━━━ Record excerpts ━━━

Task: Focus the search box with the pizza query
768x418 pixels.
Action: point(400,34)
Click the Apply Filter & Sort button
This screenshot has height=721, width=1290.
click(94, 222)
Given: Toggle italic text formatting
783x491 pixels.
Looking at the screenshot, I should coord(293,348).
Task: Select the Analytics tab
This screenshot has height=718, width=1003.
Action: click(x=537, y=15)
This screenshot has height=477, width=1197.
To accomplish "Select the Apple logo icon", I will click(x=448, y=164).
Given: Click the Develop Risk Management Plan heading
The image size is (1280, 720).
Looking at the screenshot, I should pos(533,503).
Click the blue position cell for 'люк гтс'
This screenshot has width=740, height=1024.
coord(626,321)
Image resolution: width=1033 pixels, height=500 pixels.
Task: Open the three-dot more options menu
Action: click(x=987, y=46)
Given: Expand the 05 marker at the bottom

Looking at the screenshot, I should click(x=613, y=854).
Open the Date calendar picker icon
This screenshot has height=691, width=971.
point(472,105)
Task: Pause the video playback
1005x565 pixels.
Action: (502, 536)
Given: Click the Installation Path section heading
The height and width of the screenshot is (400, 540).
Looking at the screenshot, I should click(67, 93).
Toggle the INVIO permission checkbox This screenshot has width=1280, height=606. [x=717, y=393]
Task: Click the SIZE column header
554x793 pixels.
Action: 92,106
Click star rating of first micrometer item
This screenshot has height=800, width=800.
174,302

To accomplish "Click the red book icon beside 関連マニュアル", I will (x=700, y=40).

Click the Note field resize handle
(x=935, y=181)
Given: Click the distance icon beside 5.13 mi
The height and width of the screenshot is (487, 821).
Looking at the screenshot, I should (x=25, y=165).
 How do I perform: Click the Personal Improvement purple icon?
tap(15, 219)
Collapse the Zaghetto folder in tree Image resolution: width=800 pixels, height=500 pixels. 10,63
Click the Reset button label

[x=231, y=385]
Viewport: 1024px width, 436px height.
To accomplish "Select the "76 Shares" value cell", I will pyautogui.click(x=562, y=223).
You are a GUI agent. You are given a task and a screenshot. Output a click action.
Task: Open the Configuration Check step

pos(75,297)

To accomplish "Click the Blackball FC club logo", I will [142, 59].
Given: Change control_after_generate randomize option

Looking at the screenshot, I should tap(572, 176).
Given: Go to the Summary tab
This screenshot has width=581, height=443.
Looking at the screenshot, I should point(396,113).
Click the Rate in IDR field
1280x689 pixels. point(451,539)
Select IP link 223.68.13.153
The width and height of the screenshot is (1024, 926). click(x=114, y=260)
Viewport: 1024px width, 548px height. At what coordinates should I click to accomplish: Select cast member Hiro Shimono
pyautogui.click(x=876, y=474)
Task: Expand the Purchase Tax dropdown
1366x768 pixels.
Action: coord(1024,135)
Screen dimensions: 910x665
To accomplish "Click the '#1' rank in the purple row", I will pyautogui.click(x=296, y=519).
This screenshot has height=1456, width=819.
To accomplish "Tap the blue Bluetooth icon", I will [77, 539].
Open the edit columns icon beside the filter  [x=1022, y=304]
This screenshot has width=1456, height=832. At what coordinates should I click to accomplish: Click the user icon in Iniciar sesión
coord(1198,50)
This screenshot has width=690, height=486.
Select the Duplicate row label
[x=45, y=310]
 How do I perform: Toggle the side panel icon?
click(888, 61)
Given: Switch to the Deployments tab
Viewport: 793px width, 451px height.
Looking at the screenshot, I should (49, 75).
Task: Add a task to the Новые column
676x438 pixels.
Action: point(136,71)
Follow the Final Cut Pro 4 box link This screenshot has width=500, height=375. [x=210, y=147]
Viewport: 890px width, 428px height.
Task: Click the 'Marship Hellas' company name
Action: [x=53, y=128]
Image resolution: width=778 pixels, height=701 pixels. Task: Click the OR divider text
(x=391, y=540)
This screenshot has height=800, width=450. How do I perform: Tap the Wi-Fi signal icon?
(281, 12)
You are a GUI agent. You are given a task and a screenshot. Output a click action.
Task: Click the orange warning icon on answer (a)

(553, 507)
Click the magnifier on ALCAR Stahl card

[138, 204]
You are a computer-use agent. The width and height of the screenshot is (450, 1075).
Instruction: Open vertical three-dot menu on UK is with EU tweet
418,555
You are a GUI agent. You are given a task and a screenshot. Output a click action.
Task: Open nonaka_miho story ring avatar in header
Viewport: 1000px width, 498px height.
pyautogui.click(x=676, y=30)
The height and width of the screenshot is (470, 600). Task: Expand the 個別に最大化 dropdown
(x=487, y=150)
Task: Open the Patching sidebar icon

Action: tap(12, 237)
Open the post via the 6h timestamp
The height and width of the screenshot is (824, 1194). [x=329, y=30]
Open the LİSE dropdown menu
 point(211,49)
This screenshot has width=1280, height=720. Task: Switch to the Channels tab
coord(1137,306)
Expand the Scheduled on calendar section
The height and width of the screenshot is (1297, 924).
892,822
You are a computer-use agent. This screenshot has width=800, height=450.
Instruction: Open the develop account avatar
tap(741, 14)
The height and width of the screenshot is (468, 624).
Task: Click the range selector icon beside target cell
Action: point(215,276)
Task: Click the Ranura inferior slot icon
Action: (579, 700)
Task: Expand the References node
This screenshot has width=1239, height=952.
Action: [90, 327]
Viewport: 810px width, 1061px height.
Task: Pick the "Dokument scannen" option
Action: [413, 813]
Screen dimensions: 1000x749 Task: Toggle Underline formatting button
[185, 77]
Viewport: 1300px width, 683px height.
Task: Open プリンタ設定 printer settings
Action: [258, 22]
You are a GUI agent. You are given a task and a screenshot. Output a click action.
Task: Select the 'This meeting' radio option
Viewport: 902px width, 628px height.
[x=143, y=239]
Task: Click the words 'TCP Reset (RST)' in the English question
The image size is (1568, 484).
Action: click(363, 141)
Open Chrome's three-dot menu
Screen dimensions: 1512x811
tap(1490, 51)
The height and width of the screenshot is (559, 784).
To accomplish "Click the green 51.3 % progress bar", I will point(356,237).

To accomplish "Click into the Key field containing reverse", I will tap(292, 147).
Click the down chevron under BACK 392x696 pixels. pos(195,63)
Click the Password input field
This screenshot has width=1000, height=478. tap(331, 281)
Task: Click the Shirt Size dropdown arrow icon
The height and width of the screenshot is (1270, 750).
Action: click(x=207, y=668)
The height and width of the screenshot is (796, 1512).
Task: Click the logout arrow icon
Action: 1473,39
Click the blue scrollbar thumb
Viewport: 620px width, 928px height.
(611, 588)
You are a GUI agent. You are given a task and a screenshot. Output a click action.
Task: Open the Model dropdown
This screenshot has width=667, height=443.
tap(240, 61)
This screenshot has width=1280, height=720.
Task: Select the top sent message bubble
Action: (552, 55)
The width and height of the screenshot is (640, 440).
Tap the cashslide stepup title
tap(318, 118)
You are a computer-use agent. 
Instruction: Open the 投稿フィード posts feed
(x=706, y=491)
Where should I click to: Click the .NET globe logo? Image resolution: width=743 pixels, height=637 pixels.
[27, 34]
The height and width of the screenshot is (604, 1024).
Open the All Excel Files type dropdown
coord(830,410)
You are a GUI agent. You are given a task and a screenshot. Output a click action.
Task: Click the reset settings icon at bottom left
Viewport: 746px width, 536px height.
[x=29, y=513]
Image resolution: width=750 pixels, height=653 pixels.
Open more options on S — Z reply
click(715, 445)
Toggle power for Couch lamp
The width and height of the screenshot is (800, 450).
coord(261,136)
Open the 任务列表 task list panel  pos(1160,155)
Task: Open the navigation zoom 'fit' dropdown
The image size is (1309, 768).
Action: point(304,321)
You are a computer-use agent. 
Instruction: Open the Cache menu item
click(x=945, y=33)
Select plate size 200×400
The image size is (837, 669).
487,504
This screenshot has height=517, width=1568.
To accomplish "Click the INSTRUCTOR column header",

━━━

[Exercise goal]
The records above need to be retyped exactly.

[The completed task]
Task: Focus the search box with the pizza query
768x418 pixels.
Action: point(400,34)
Click the Apply Filter & Sort button
This screenshot has height=721, width=1290.
click(94, 222)
Given: Toggle italic text formatting
783x491 pixels.
Looking at the screenshot, I should coord(293,348).
Task: Select the Analytics tab
This screenshot has height=718, width=1003.
Action: click(x=537, y=15)
This screenshot has height=477, width=1197.
To accomplish "Select the Apple logo icon", I will click(x=448, y=164).
Given: Click the Develop Risk Management Plan heading
The image size is (1280, 720).
Looking at the screenshot, I should pos(533,503).
Click the blue position cell for 'люк гтс'
This screenshot has width=740, height=1024.
coord(626,321)
Image resolution: width=1033 pixels, height=500 pixels.
Task: Open the three-dot more options menu
Action: click(x=987, y=46)
Given: Expand the 05 marker at the bottom

Looking at the screenshot, I should click(x=613, y=854).
Open the Date calendar picker icon
This screenshot has height=691, width=971.
point(472,105)
Task: Pause the video playback
1005x565 pixels.
Action: (502, 536)
Given: Click the Installation Path section heading
The height and width of the screenshot is (400, 540).
Looking at the screenshot, I should click(67, 93).
Toggle the INVIO permission checkbox This screenshot has width=1280, height=606. [x=717, y=393]
Task: Click the SIZE column header
554x793 pixels.
Action: 92,106
Click star rating of first micrometer item
This screenshot has height=800, width=800.
174,302

To accomplish "Click the red book icon beside 関連マニュアル", I will (x=700, y=40).

Click the Note field resize handle
(x=935, y=181)
Given: Click the distance icon beside 5.13 mi
The height and width of the screenshot is (487, 821).
Looking at the screenshot, I should (x=25, y=165).
 How do I perform: Click the Personal Improvement purple icon?
tap(15, 219)
Collapse the Zaghetto folder in tree Image resolution: width=800 pixels, height=500 pixels. 10,63
Click the Reset button label

[x=231, y=385]
Viewport: 1024px width, 436px height.
To accomplish "Select the "76 Shares" value cell", I will pyautogui.click(x=562, y=223).
You are a GUI agent. You are given a task and a screenshot. Output a click action.
Task: Open the Configuration Check step

pos(75,297)

To accomplish "Click the Blackball FC club logo", I will [142, 59].
Given: Change control_after_generate randomize option

Looking at the screenshot, I should tap(572, 176).
Given: Go to the Summary tab
This screenshot has width=581, height=443.
Looking at the screenshot, I should point(396,113).
Click the Rate in IDR field
1280x689 pixels. point(451,539)
Select IP link 223.68.13.153
The width and height of the screenshot is (1024, 926). click(x=114, y=260)
Viewport: 1024px width, 548px height. At what coordinates should I click to accomplish: Select cast member Hiro Shimono
pyautogui.click(x=876, y=474)
Task: Expand the Purchase Tax dropdown
1366x768 pixels.
Action: coord(1024,135)
Screen dimensions: 910x665
To accomplish "Click the '#1' rank in the purple row", I will pyautogui.click(x=296, y=519).
This screenshot has height=1456, width=819.
To accomplish "Tap the blue Bluetooth icon", I will [77, 539].
Open the edit columns icon beside the filter  [x=1022, y=304]
This screenshot has width=1456, height=832. At what coordinates should I click to accomplish: Click the user icon in Iniciar sesión
coord(1198,50)
This screenshot has width=690, height=486.
Select the Duplicate row label
[x=45, y=310]
 How do I perform: Toggle the side panel icon?
click(888, 61)
Given: Switch to the Deployments tab
Viewport: 793px width, 451px height.
Looking at the screenshot, I should (49, 75).
Task: Add a task to the Новые column
676x438 pixels.
Action: point(136,71)
Follow the Final Cut Pro 4 box link This screenshot has width=500, height=375. [x=210, y=147]
Viewport: 890px width, 428px height.
Task: Click the 'Marship Hellas' company name
Action: [x=53, y=128]
Image resolution: width=778 pixels, height=701 pixels. Task: Click the OR divider text
(x=391, y=540)
This screenshot has height=800, width=450. How do I perform: Tap the Wi-Fi signal icon?
(281, 12)
You are a GUI agent. You are given a task and a screenshot. Output a click action.
Task: Click the orange warning icon on answer (a)

(553, 507)
Click the magnifier on ALCAR Stahl card

[138, 204]
You are a computer-use agent. The width and height of the screenshot is (450, 1075).
Instruction: Open vertical three-dot menu on UK is with EU tweet
418,555
You are a GUI agent. You are given a task and a screenshot. Output a click action.
Task: Open nonaka_miho story ring avatar in header
Viewport: 1000px width, 498px height.
pyautogui.click(x=676, y=30)
The height and width of the screenshot is (470, 600). Task: Expand the 個別に最大化 dropdown
(x=487, y=150)
Task: Open the Patching sidebar icon

Action: tap(12, 237)
Open the post via the 6h timestamp
The height and width of the screenshot is (824, 1194). [x=329, y=30]
Open the LİSE dropdown menu
 point(211,49)
This screenshot has width=1280, height=720. Task: Switch to the Channels tab
coord(1137,306)
Expand the Scheduled on calendar section
The height and width of the screenshot is (1297, 924).
892,822
You are a computer-use agent. This screenshot has width=800, height=450.
Instruction: Open the develop account avatar
tap(741, 14)
The height and width of the screenshot is (468, 624).
Task: Click the range selector icon beside target cell
Action: point(215,276)
Task: Click the Ranura inferior slot icon
Action: (579, 700)
Task: Expand the References node
This screenshot has width=1239, height=952.
Action: [90, 327]
Viewport: 810px width, 1061px height.
Task: Pick the "Dokument scannen" option
Action: [413, 813]
Screen dimensions: 1000x749 Task: Toggle Underline formatting button
[185, 77]
Viewport: 1300px width, 683px height.
Task: Open プリンタ設定 printer settings
Action: [258, 22]
You are a GUI agent. You are given a task and a screenshot. Output a click action.
Task: Select the 'This meeting' radio option
Viewport: 902px width, 628px height.
[x=143, y=239]
Task: Click the words 'TCP Reset (RST)' in the English question
The image size is (1568, 484).
Action: click(363, 141)
Open Chrome's three-dot menu
Screen dimensions: 1512x811
tap(1490, 51)
The height and width of the screenshot is (559, 784).
To accomplish "Click the green 51.3 % progress bar", I will point(356,237).

To accomplish "Click into the Key field containing reverse", I will tap(292, 147).
Click the down chevron under BACK 392x696 pixels. pos(195,63)
Click the Password input field
This screenshot has width=1000, height=478. tap(331, 281)
Task: Click the Shirt Size dropdown arrow icon
The height and width of the screenshot is (1270, 750).
Action: click(x=207, y=668)
The height and width of the screenshot is (796, 1512).
Task: Click the logout arrow icon
Action: 1473,39
Click the blue scrollbar thumb
Viewport: 620px width, 928px height.
(611, 588)
You are a GUI agent. You are given a task and a screenshot. Output a click action.
Task: Open the Model dropdown
This screenshot has width=667, height=443.
tap(240, 61)
This screenshot has width=1280, height=720.
Task: Select the top sent message bubble
Action: (552, 55)
The width and height of the screenshot is (640, 440).
Tap the cashslide stepup title
tap(318, 118)
You are a computer-use agent. 
Instruction: Open the 投稿フィード posts feed
(x=706, y=491)
Where should I click to: Click the .NET globe logo? Image resolution: width=743 pixels, height=637 pixels.
[27, 34]
The height and width of the screenshot is (604, 1024).
Open the All Excel Files type dropdown
coord(830,410)
You are a GUI agent. You are given a task and a screenshot. Output a click action.
Task: Click the reset settings icon at bottom left
Viewport: 746px width, 536px height.
[x=29, y=513]
Image resolution: width=750 pixels, height=653 pixels.
Open more options on S — Z reply
click(715, 445)
Toggle power for Couch lamp
The width and height of the screenshot is (800, 450).
coord(261,136)
Open the 任务列表 task list panel  pos(1160,155)
Task: Open the navigation zoom 'fit' dropdown
The image size is (1309, 768).
Action: point(304,321)
You are a computer-use agent. 
Instruction: Open the Cache menu item
click(x=945, y=33)
Select plate size 200×400
The image size is (837, 669).
487,504
This screenshot has height=517, width=1568.
To accomplish "Click the INSTRUCTOR column header",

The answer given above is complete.